> [Task goal]:
Below is a block of entries; repeat exactly the lines starting at the line that contains "Task: Select 王兴刚 participant thumbnail" and ending at the line that contains "Instruction: Open the", both included.

> [Given entries]:
------------

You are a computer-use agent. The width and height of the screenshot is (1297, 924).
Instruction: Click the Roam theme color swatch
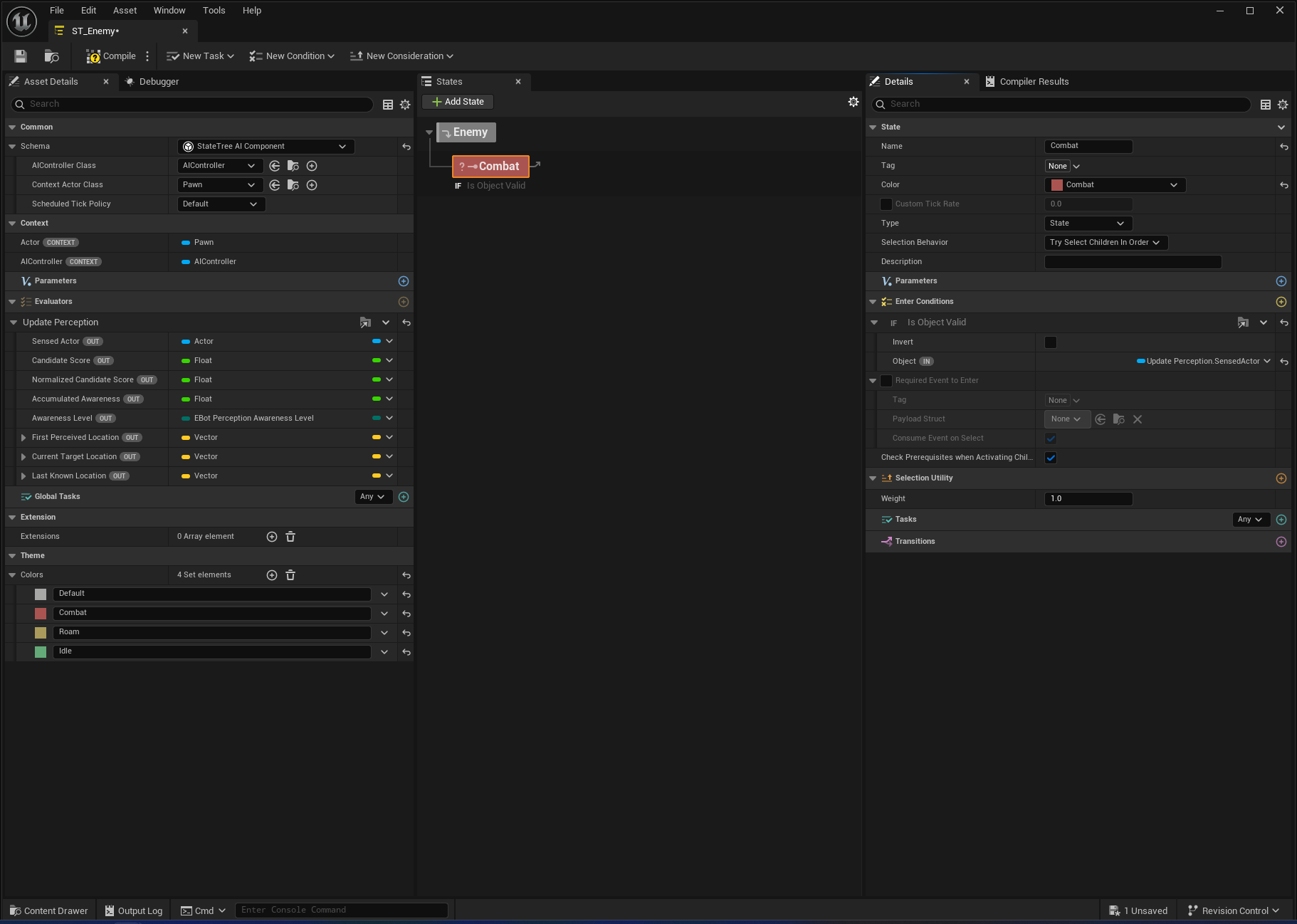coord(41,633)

------------

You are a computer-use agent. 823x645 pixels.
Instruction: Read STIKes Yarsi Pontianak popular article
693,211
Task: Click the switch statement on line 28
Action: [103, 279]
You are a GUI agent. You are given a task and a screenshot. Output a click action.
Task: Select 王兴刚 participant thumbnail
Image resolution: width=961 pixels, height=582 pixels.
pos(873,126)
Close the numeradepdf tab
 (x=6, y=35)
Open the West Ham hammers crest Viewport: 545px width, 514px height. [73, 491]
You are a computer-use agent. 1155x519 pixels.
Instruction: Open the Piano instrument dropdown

------------

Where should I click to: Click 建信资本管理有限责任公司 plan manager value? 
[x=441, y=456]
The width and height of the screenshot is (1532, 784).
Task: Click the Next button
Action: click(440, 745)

------------

> [Written answer]:
Task: Select 王兴刚 participant thumbnail
Image resolution: width=961 pixels, height=582 pixels.
pos(873,126)
Close the numeradepdf tab
 (x=6, y=35)
Open the West Ham hammers crest Viewport: 545px width, 514px height. [73, 491]
You are a computer-use agent. 1155x519 pixels.
Instruction: Open the Piano instrument dropdown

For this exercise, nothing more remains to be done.